■ **Description of the task**:
Copy out every line of the records where the string "will" occurs.

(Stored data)
#####
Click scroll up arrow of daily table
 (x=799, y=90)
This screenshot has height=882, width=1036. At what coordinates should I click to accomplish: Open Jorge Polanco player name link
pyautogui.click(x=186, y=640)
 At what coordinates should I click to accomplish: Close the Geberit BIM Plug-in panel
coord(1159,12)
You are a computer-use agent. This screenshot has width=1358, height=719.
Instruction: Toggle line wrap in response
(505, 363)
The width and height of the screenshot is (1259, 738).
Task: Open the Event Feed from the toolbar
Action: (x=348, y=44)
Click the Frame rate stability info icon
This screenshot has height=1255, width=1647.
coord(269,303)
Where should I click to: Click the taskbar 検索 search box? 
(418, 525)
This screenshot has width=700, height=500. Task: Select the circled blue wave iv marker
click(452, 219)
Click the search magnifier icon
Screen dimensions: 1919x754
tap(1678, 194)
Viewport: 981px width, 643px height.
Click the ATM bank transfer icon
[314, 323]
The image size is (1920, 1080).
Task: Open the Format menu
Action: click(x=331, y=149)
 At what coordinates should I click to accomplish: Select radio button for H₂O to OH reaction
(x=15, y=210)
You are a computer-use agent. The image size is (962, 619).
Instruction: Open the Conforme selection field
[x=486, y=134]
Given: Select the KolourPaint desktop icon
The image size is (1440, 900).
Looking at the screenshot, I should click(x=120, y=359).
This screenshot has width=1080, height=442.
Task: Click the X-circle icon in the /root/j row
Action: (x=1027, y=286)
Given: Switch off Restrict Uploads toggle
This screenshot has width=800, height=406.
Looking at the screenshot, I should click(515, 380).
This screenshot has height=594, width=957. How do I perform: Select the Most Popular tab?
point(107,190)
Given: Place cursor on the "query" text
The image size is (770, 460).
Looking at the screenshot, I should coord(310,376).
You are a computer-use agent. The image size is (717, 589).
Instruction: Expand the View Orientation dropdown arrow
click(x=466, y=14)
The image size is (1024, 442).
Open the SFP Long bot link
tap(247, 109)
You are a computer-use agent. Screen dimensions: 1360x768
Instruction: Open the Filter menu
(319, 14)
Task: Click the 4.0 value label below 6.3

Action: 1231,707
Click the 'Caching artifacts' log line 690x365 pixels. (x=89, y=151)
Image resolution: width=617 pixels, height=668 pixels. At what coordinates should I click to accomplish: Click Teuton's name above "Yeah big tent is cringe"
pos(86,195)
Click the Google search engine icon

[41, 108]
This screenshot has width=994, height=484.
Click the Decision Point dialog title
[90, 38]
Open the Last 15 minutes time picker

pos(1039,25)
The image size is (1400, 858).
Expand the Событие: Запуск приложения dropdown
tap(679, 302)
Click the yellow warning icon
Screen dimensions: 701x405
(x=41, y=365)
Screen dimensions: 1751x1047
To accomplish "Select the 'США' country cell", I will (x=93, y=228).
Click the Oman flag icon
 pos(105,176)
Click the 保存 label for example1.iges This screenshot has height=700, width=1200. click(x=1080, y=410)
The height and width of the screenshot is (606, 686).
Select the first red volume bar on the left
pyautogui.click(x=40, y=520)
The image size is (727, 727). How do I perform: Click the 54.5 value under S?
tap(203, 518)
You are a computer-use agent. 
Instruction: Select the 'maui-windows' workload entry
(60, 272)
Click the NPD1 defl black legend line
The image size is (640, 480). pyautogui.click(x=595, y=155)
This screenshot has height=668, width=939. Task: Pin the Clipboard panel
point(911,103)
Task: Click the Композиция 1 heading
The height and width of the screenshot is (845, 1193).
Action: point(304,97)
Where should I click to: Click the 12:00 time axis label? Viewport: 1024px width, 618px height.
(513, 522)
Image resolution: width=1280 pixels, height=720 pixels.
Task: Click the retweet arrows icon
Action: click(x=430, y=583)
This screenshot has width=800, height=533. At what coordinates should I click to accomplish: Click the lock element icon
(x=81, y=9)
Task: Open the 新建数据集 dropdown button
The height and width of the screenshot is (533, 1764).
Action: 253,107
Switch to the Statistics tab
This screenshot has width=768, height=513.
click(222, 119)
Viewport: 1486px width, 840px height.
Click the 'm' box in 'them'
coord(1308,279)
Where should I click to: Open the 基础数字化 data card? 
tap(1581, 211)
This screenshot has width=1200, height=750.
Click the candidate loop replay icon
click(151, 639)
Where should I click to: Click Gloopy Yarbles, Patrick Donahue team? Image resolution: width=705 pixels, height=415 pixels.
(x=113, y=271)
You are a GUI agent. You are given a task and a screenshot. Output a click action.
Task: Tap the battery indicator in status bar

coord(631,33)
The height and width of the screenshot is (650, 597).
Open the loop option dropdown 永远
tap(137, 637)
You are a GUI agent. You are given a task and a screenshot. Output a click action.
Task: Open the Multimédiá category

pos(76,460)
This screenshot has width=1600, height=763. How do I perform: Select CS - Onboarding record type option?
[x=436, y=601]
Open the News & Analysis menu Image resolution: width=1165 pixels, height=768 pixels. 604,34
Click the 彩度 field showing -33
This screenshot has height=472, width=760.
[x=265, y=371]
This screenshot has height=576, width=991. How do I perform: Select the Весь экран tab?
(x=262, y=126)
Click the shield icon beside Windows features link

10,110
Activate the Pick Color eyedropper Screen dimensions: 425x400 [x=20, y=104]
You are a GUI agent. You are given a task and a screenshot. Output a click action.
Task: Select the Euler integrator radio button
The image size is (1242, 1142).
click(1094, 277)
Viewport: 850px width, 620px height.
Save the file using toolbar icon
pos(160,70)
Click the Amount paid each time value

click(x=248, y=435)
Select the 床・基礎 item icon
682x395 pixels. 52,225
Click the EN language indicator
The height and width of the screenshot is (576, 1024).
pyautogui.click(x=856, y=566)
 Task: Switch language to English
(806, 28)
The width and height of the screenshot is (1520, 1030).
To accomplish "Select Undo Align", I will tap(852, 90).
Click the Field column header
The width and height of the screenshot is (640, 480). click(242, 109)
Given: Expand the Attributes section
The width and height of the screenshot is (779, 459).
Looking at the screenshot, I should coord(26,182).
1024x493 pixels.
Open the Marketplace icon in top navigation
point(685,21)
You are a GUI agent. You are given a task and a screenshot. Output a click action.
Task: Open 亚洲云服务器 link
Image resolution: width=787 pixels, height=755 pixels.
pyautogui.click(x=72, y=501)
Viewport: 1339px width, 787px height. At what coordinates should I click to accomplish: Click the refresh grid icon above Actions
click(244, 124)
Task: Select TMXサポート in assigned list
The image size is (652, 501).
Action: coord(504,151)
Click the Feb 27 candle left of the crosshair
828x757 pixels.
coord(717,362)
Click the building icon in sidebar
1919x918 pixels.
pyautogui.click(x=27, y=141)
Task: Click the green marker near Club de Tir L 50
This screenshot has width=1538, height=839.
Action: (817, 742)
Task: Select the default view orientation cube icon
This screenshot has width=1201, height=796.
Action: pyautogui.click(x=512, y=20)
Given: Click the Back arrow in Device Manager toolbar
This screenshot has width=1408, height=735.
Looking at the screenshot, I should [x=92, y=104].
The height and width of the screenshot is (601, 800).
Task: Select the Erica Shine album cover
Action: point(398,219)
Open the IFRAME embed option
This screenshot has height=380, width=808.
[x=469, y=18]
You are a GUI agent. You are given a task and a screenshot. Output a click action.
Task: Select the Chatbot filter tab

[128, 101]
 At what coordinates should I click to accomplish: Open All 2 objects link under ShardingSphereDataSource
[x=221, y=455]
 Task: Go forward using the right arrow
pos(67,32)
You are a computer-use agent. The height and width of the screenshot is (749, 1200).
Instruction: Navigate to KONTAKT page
#####
■ **Exercise result**:
To accomplish "Select the 'США' country cell", I will (x=93, y=228).
To accomplish "Select Undo Align", I will tap(852, 90).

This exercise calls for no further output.